The local AI-agent backend
A coding agent or RAG app needs the same handful of local services: a document
store, vectors, a cache, a durable job queue, and a scheduler. monlite is all of
them in one .db file — no Docker, no Redis, no Qdrant.
| Need | monlite |
|---|---|
| Documents / state | @monlite/core |
| Semantic memory / RAG | @monlite/vector |
| Keyword search | @monlite/fts |
| Cache & locks | @monlite/kv |
| Durable jobs | @monlite/queue |
| Scheduling | @monlite/cron |
A durable jobs tier
The pattern behind agent task execution: a worker claims a job exactly once (across processes) with compare-and-swap, runs a step, and records progress.
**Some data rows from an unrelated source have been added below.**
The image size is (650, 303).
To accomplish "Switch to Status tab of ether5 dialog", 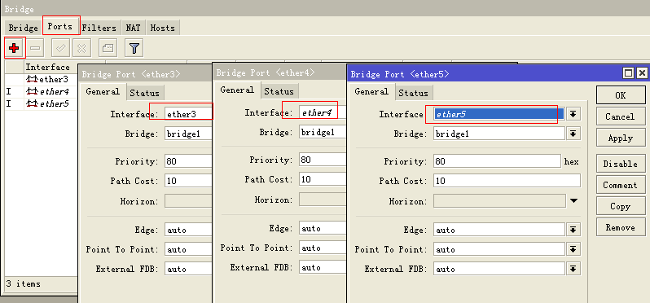I will [x=413, y=94].
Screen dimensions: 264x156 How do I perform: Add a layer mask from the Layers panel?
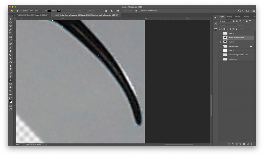coord(236,144)
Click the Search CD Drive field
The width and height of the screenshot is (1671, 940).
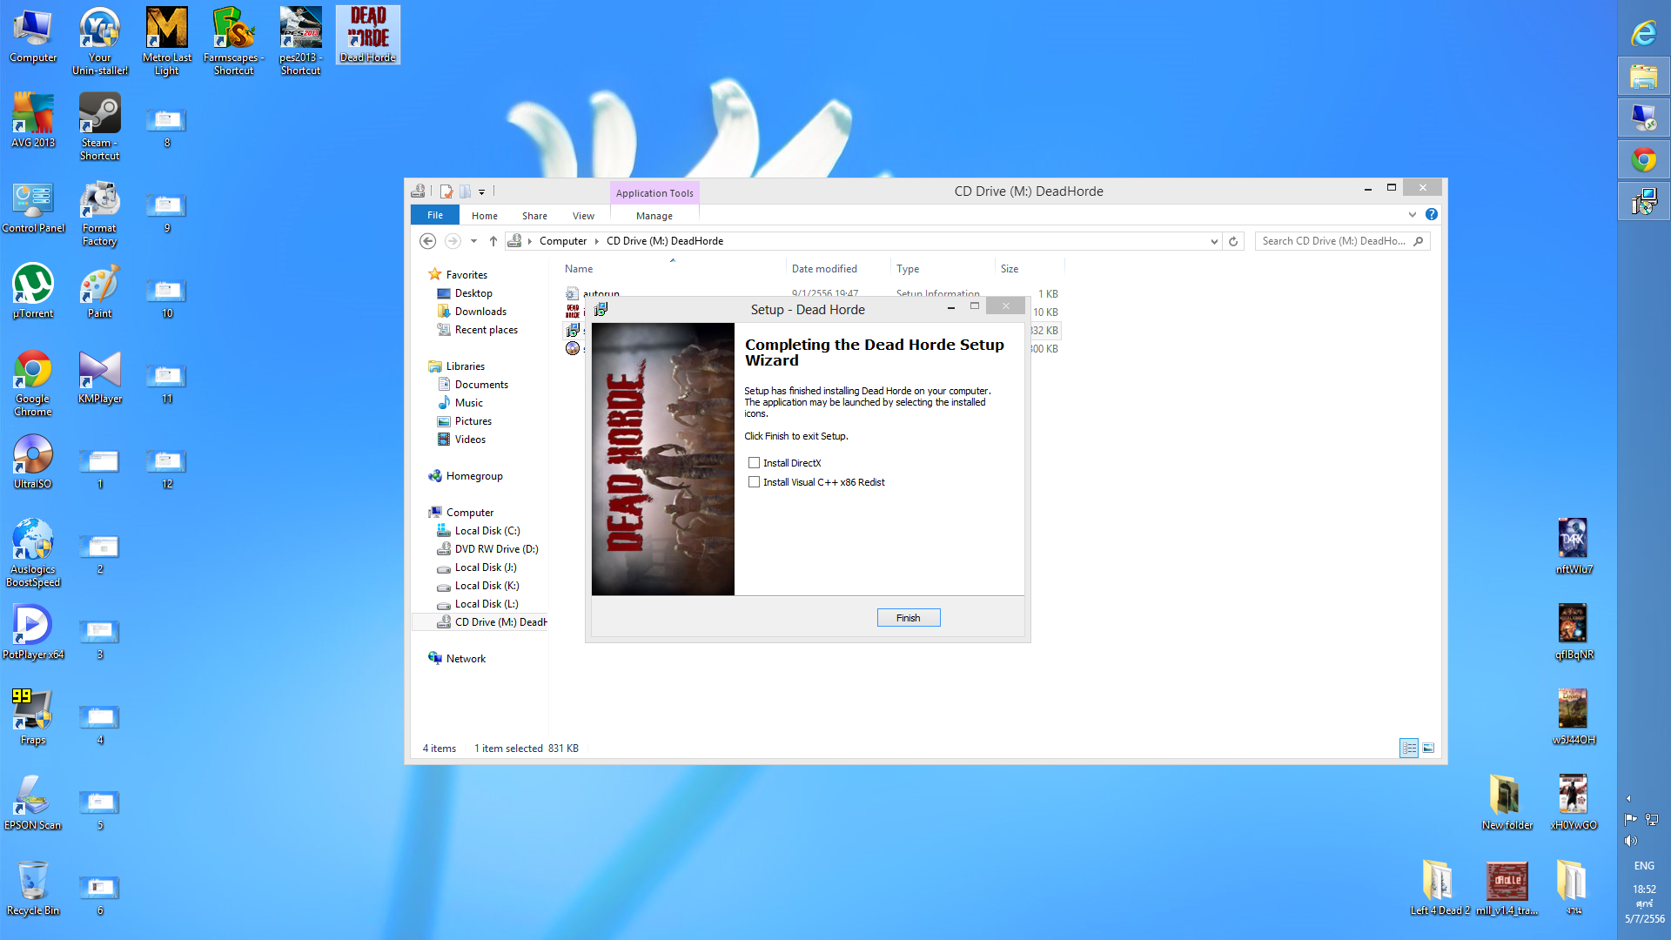point(1333,241)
// Claim — cross-process safe; a racing worker gets null, not an error
const job = await jobs.findOneAndUpdate({
where: { _id: id, status: "pending", version: v },
data: { $set: { status: "active" }, $inc: { version: 1 } },
returnDocument: "after",
});
Pair it with @monlite/queue for the work queue,
@monlite/kv setNX for single-flight locks/nonces, and
compound-unique indexes for idempotency — a durable job/mission/approval engine
on a single file, no Mongo or Redis.
RAG in one file
const store = createVectorStore(db); // @monlite/vector
store.ensureCollection("kb", { dimensions: 384, indexedFields: ["docId"] });
store.upsert("kb", chunks.map((c) => ({ id: c.id, vector: c.embedding, metadata: c.meta })));
store.search("kb", { vector: q, topK: 5, where: { tenantId } }); // scoped, exact
Scoped retrieval (where) is applied inside the KNN, so per-tenant /
per-document queries stay exact even over a large corpus. Add
@monlite/fts for hybrid keyword+semantic search.
Cross-language pipelines
Because everything is one SQLite file, a Python worker and a Node agent can share it — Python ingests and embeds, Node serves; both hit the same cache and queue. See Python / interop.